Not only has Dr. West pioneered game-changing electroacoustic technology, he has also worked relentlessly to promote diversity in STEM. In addition to spending countless hours mentoring, he helped convince Bell Lab’s board of directors to create the Corporate Research Fellowship Program, which funded, mentored, and graduated hundreds of women and minority PhD students.

What this selfless innovator teaches us …

In a recent interview, Dr. West spoke candidly on how his parents felt about his decision to enter the field of physics. “I very definitely disappointed them when I switched my major from pre-med to physics.” You might think that Dr. West resented—or still resents—his parents for disagreeing with his decision to pursue his passion, but that’s not the case at all. In the same interview, Dr. West said, “I can’t blame them, because at that time, preacher/teacher/doctor/lawyer were the main professions blacks were permitted to enter.”

There are really two lessons here. One: Don’t let other people tell you what you can and cannot do—not even your own parents. Two: Not everyone who sees things differently from you is an enemy, or the villain in ‘your story.’ Strive to empathize first and judge second, and if you succeed in your endeavors, don’t let that be an excuse to spurn the people who doubted you. That’s a positively powerful lesson that we can all benefit from!

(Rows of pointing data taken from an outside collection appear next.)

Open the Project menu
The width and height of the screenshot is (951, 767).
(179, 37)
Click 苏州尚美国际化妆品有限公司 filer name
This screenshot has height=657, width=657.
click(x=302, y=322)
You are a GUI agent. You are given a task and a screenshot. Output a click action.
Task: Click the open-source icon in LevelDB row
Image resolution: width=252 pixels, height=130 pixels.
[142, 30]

Dr. Shirley Ann Jackson, Physicist

Learning from history is great, but sometimes, you have to make history. World-renowned physicist Dr. Shirley Ann Jackson certainly took this tack in her life and career. Dr. Jackson was the first African-American woman to earn a doctorate at MIT, and the second African-American woman in the U.S. to earn a doctorate in physics.

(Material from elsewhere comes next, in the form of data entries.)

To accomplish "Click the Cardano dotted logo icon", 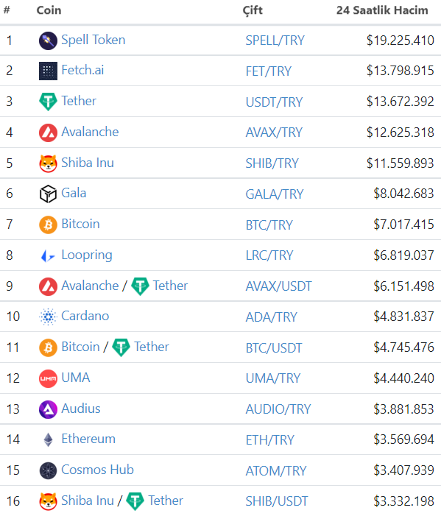I will pos(48,317).
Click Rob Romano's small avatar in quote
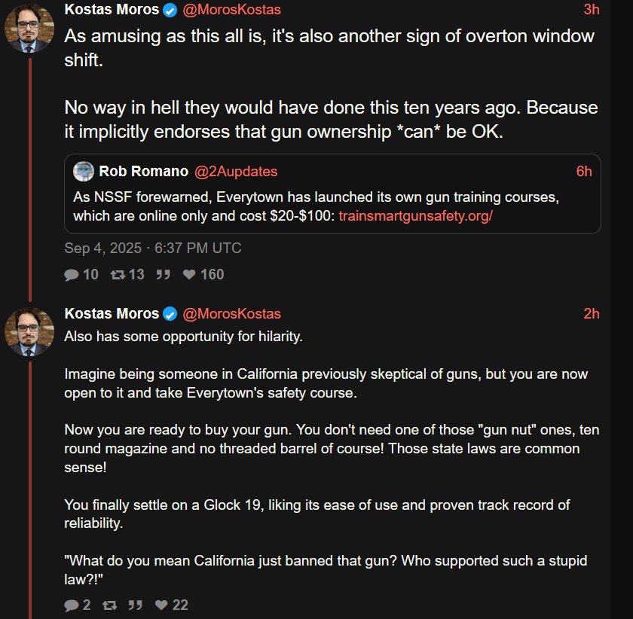Viewport: 633px width, 619px height. pyautogui.click(x=84, y=172)
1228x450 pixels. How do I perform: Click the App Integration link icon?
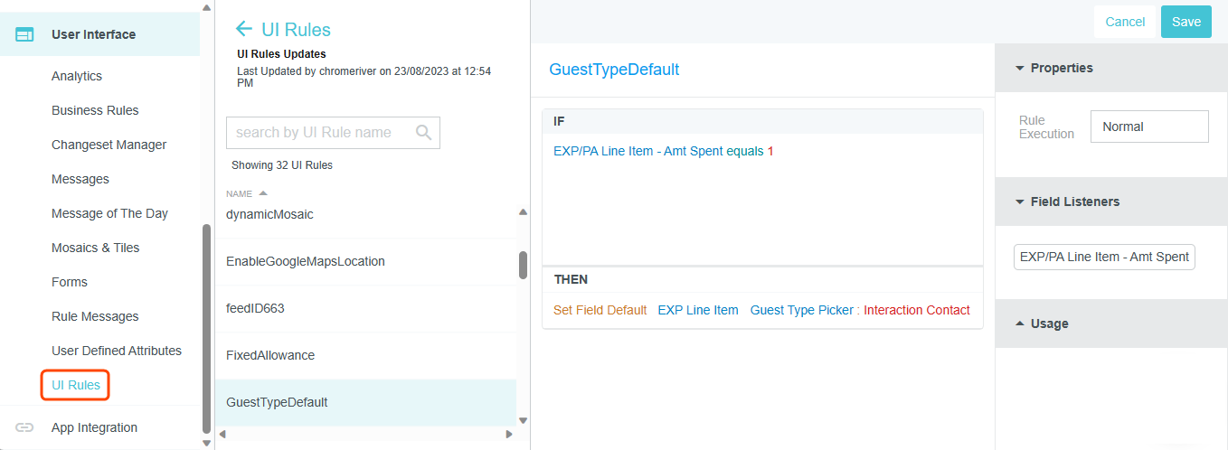[24, 427]
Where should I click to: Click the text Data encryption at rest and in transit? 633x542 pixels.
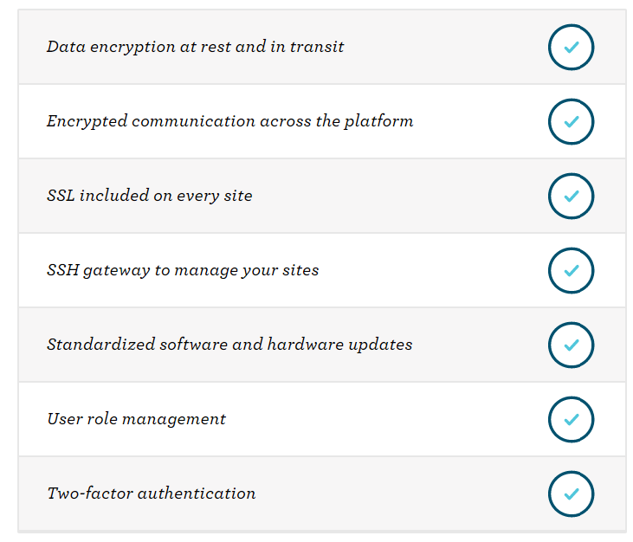(196, 48)
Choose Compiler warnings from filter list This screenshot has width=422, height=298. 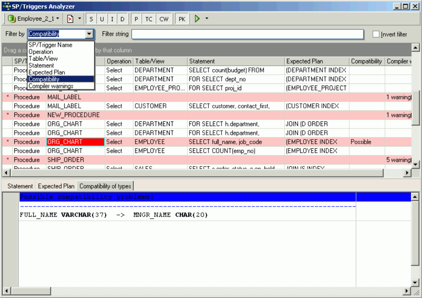51,86
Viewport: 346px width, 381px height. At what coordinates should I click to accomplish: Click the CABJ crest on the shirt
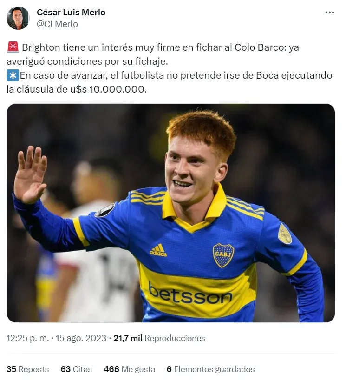click(x=223, y=255)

These achievements were just the beginning, as she went on to play a vital role at Bell Laboratories, where she conducted important research on novel semiconductor systems, and helped advance telecommunications research, laying the groundwork for the portable fax, touch-tone phone, and caller ID. She also served as the 18th president of Rensselaer Polytechnic Institute and, in 1995, was appointed Chairman of the US Nuclear Regulatory Commission by President Clinton.

In addition to having one of the most impressive resumes on the planet—the above is just a sampling of her distinctions and achievements!—Dr. Jackson has always had an eye to boosting diversity in the sciences. At MIT, she reflected on how quiet she’d been as an undergraduate, and decided that she needed to speak up on the issues of diversity and racial justice. Her efforts led to the creation of Project Interphase, a summer program that builds community among incoming first-year MIT students who belong to minority groups.

What this fearless trailblazer teaches us …

Dr. Jackson has a heartening message for all of us: “Where you are does not make who you are. And so, you start from where you start.” This is a powerful reminder to keep going, have faith in ourselves, and not let our present circumstances define us. It’s easy to fall into the trap of thinking: Because I am experiencing X now, or suffering from X now, I am destined to always experience or suffer from X. But more often than not, this simply isn’t true.

So, if you’re feeling stuck, or discouraged by where you’re at, remember Dr. Jackson’s words: Where you are does not make who you are! If your current situation doesn’t reflect your image of yourself, that just means you need time. Be patient, and whatever else you do … KEEP GOING!

Final Thought

Black History Month is as much about looking forward as it is about looking back—learning from the past and applying those lessons to creating a better, more equitable future for all. In this blog post, we looked at three black individuals whose significant contributions to technology continue to reverberate and shape our lives.

It’s interesting, and certainly no coincidence, that all three figures discussed in this post—Mark Dean, Dr. James E. West, and Dr. Shirley Ann Jackson—all share a particular character trait: They believe strongly in themselves, and focus their attention on what helps them advance, and not on the things and people who stand in the way of progress.

So let today be the day you make the choice to invest your time, energy, and attention in things that uplift, help, and inspire you. If we can all do that, we can change the world.